Una par de iniciativas publicadas en Change.org le proponen al Ayuntamiento de Guadalajara que expropie el terreno que dejará libre la Bodega Aurrerá de las avenidas Chapultepec y México, y que construya allí o un parque cultural o un teatro. En ambos casos, los autores argumentan que hace falta más cultura en la ciudad. En pocos días las iniciativas recibieron cientos de respuestas y no pocas críticas, entre las cuales se repetía ésta: ¿por qué más cultura en Chapultepec y no en otras zonas de la ciudad?

Es evidente que Guadalajara carece de una oferta cultural robusta, si se la compara con la Ciudad de México por ejemplo, pero es una ciudad privilegiada si se la compara con las demás urbes mexicanas. Los tapatíos tenemos cines comerciales y alternativos, teatros comerciales y la segunda oferta más abundante del país en teatro independiente, conciertos, danza, arte tradicional, artes plásticas y, por supuesto, literatura.

Aun así, los artistas denuncian la falta de espacios, de actividades y de medidas de fomento. Muchos insisten en trabajar para resistir a la sordera de las autoridades, y otros abren sus espacios, producen sus actividades y animan sus propias estrategias de promoción. Esto no alivia, sin embargo, la concentración y la centralización de la oferta cultural: en Analco hay menos cosas que hacer que en la colonia Americana, pero seguro todavía son menos en Balcones de la Cantera.

El observatorio de la calidad de vida Jalisco Cómo Vamos lo demostró con números: conforme uno se aleja del Centro, la oferta y la asistencia a actividades culturales bajan, de forma que los habitantes de El Salto, los tapatíos con menor nivel socioeconómico y los de menor nivel educativo son auténticos damnificados. Ni siquiera internet ayuda: en la metrópoli 47% de los encuestados por el observatorio no tiene conexión a la red desde su casa; en El Salto los desconectados son 74 por ciento.

Sacar la cultura de los centros urbanos es imperativo.

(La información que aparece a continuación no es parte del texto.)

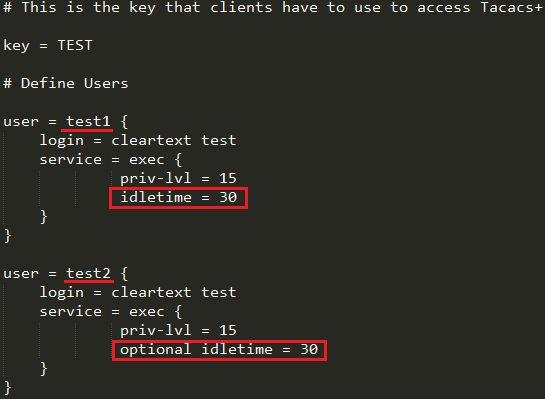Click test1's 'login = cleartext test' line

pos(138,140)
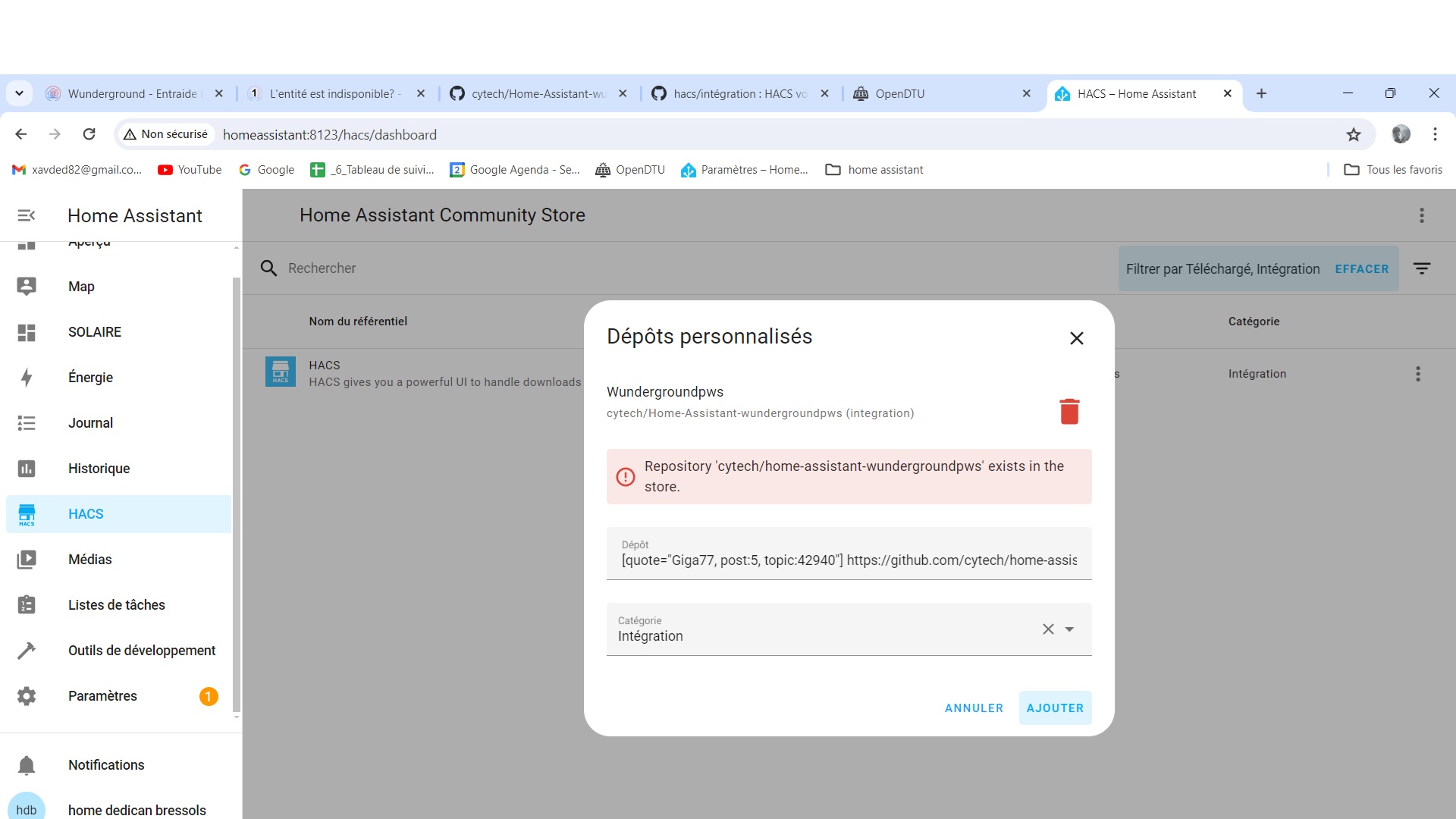Clear the Catégorie selection
The height and width of the screenshot is (819, 1456).
(1048, 629)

Contra la inopia de muchos gobiernos, algunas dependencias y muchos artistas han hallado alternativas. En la ciudad funcionan redes culturales ligadas a la vida barrial, como las respaldadas por el Programa Nacional para la Prevención de la Violencia y la Delincuencia (Pronapred), que incluyen a las escuelas de música como la ejemplar Escuela de Santa Cecilia. Artistas independientes como el grupo La Valentina Teatro han negociado que sus funciones viajen por colonias y barrios lejos del centro de Zapopan. La Fundación Tónica colabora con gobiernos locales para llevar jazz a barrios y colonias. El centro cultural de la colonia Ferrocarril está activo varias veces por semana, pese a que es pequeño y necesita más recursos.

 

Un nuevo teatro, un parque cultural, siempre serán buena idea. Si el Gobierno de Guadalajara acepta las iniciativas propuestas en Change.org, muchos lo festejaremos. Pero hay deudas interminables por la amplia ciudad. La verdad es que la promoción de la cultura es un arte complicado: a la Escuela de Santa Cecilia, La Valentina Teatro, el centro de La Ferro o Fundación Tónica se les podría ir a preguntar cómo le hicieron para llegar más lejos. Si los nuevos Gobiernos les hacen caso, lo festejaremos más.